Background

Over the past several decades, mounting evidence has suggested that high levels of physical activity (PA), low levels of sedentary behaviors (SB), and optimal sleep duration and quality are independently associated with various health benefits in all age groups [1,2,3,4,5,6]. PA, SB, and sleep are co-dependent since they are distributed within the 24-hour cycle, and a change in the time of one behavior leads to changes in the others [7]. Therefore, more and more researchers have changed to investigate the combined effects of PA, SB, and sleep on physical and mental health instead of examining individual behaviors [8,9,10]. Notably, the existing evidence sheds light on the importance of the combinations of the three behaviors on physical, mental, and cognitive health [8, 11,12,13,14,15,16]. Several countries have developed national 24-hour movement guidelines based on integrated perspectives [17,18,19,20]. However, different terms were used to describe the PA, SB, and sleep collectively in the literature, such as 24-hour movement behaviors [17], physical behaviors [21], time-use activity behaviors [22, 23], and 24-hour activity cycle [24]. To avoid confusion, we adopt the term “24-hour movement behaviors” to collectively describe PA, SB, and sleep in this study.

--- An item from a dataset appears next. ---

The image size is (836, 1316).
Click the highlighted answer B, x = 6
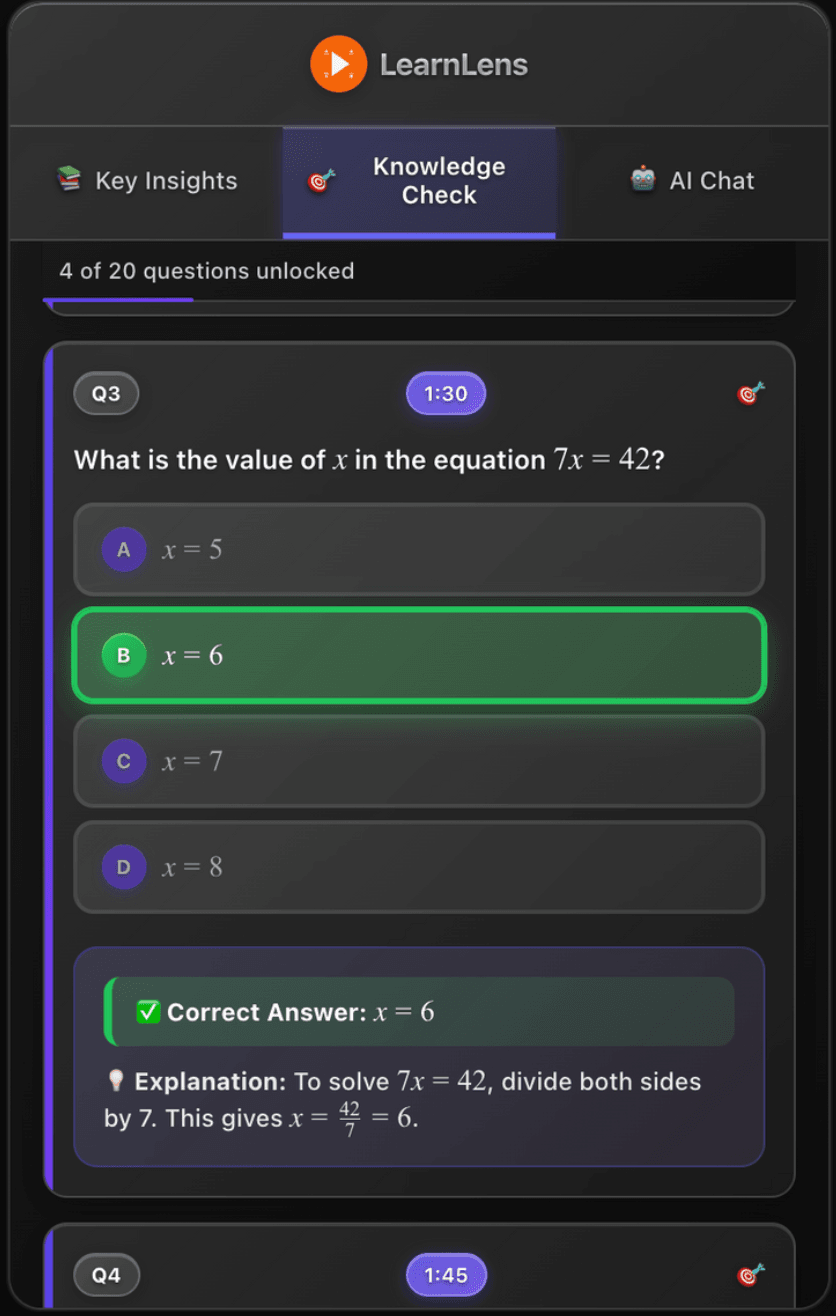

In order to further understand the 24-hour movement behaviors and their health implications, it is essential to develop validated and reliable instruments to assess 24-hour movement behaviors. In the existing studies of 24-hour movement behaviors, PA, SB, and sleep were either objectively measured by wearable devices (e.g., accelerometers) [25, 26] or subjectively measured by questionnaires and activity logs [27,28,29]. Although device-based objective measures generally have high validity and reliability [30, 31], the devices are costly, and a high adherence from the participants is required. Meanwhile, the wearable device-based measurements cannot capture the information on the domains of PA and types of SB. Recently, activity log-based methods are also used in some studies to capture the details of PA, SB, and sleep over the 24-hour cycle, such as the Act24 (Activities Completed over Time in 24 h) [32] and STAR24 (Screen Time and Activity Recall) [33]. However, this method is time-consuming and subject to recall bias, and it is not feasible to implement in large-scale epidemiological studies.

In contrast, self-report questionnaires have advantages in reducing the burden on participants and researchers, lower costs, and feasibility [34]. Therefore, questionnaires are still commonly used in health surveillance systems [35]. However, questionnaires for assessing 24-hour movement behaviors are still sparse. Recently, Song and colleagues developed a 24-hour movement behaviors questionnaire for youth in South Korea [36]. It considers the unique lifestyle and environmental characteristics of Korean adolescents (e.g., the college entrance examination-oriented education system). Besides, Kastelic et al. developed the Daily Activity Behaviors Questionnaire (DABQ) for estimating the time spent on sleep, SB, and PA for adults [37]. The DABQ is designed to assess occupational, commuting, and other non-occupational SB and physical activity. Thus, they are not suitable for college students.

The college years are a developmental transition period from late adolescence to emerging adulthood [38]. Promoting college students’ lifestyles and health has attracted great interest worldwide. According to the latest statistics, the number of Chinese college students in 2021 has reached 9.09 million [39]. Therefore, studying 24-hour movement behaviors and their associations with health indicators among college students is important. This information helps create specific lifestyle and health intervention strategies. Unlike in other countries, in China, almost all college students live in dormitories on campus and spend most of their time there. Therefore, developing a specific questionnaire suitable for Chinese college students is necessary.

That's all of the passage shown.